Poll finds new low in Afghan war support

New study finds 60 percent of Americans said that the war is "not worth fighting," a new high in public dissatisfaction.

Even as the Obama administration's forthcoming Afghanistan-Pakistan review largely touts the U.S. military strategy there as a success, a new poll reveals that a large percentage of Americans say that the nine-year war is not worth fighting.

According to an ABC News/Washington Post poll released Thursday, about 60 percent of Americans said that the war is "not worth fighting," a new high in public dissatisfaction and a 7-point increase since July. Only 34 percent said that the war is indeed worth fighting, down 9 points to a new low.

President Obama called for a revised strategy of the war last year, agreeing to send in an additional 30,000 troops to bolster a U.S. offensive to dismantle and defeat Taliban strongholds, particularly in the south. A year later, "the momentum achieved by the Taliban in recent years has been arrested in much of the country and reversed in some key areas," according to the summary of the White House-commissioned Afghanistan-Pakistan review.

Even so, the current levels of disapproval for the war in Afghanistan compare with those for the war in Iraq, which wreaked havoc on President Bush's approval ratings during his second term. Obama's ratings for handling the war, however, are "considerably better than Bush's," the poll says.

According to the poll, 45 percent approve of Obama's "work on Afghanistan," while 46 percent disapprove. These are mixed results, to be sure, but during Bush's second term, an average of 63 percent disapproved of his handling of the Iraq war.

U.S. gains in the region "remain fragile and reversible," the summary of the Afghanistan-Pakistan review states, calling for a need to make more progress with Pakistan to eliminate the militant strongholds across the lawless border. Even so, the review says that the successes on the ground set the stage for a "responsible, conditions-based U.S. troop reduction in July 2011," in accordance with the Obama administration's timeline last year. Under the plan outlined at the NATO summit in Lisbon, Portugal, last month, U.S. troops are expected to remain in the country until at least 2014.

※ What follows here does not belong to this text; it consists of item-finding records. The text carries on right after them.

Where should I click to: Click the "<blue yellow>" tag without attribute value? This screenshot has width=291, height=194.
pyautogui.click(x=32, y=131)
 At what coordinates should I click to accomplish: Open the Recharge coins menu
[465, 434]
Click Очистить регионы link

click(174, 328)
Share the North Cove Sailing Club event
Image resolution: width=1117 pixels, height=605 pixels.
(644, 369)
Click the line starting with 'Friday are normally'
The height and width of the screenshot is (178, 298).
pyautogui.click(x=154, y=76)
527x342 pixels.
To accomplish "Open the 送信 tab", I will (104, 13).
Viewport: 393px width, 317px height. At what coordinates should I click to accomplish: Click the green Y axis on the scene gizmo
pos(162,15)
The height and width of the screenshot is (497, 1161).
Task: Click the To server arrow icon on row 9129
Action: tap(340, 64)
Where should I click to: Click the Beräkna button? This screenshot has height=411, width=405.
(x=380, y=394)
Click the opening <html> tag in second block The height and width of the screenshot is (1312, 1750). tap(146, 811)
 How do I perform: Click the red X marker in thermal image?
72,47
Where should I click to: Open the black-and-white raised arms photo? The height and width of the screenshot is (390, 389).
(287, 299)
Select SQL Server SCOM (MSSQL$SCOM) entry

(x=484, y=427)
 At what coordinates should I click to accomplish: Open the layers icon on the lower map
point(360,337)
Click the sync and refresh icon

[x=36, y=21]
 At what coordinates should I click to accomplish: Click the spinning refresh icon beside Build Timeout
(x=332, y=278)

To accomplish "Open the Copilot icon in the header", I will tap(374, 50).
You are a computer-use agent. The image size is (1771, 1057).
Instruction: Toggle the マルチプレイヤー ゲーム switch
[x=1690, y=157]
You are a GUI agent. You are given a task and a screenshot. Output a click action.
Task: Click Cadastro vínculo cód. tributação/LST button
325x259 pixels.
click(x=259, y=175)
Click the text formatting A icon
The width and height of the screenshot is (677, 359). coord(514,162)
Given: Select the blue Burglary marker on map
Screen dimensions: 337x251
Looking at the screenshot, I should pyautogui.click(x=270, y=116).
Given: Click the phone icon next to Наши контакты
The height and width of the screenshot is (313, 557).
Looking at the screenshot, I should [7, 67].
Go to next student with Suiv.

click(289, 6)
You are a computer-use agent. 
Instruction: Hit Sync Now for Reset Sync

The full version of the Afghanistan-Pakistan review is expected to stop short of announcing estimates for how many troops will be withdrawn, and from which areas of the country. Fifty-four percent of Americans support the 2011 drawdown time frame, according to the poll, up 15 points since the timetable was announced last year.

The poll also says 27 percent want the withdrawal to begin sooner; 12 want a later date, down 7 points from a year ago.

The troop surge and expanded special operations forces in the country have been essential to progress made in "clearing the Taliban heartland" in Afghanistan, the report states. Yet the poll results show that now, Americans are evenly split 48-48 percent in their support or disapproval of the troop surge Obama mandated last year.

Meanwhile, troop casualties have only increased in the last year. According to icasualties.org, 489 U.S. troops have been killed and 4,481 wounded in 2010, compared with 317 killed and 2,144 wounded in 2009, and 155 killed, 793 wounded in 2008.

Even Republicans, a group much more supportive as a whole of the war in Afghanistan, reported significant dips in their approval. About half of Republicans said the war has "not been worth it, down a dramatic 35 points from the high in 2007," according to the poll's summary. Republican approval for Obama's handling of the war has tanked by 17 points since July.

This is a "a conundrum for Obama," the poll's summary states, "in that the group that most favors the war least likes his handling of it."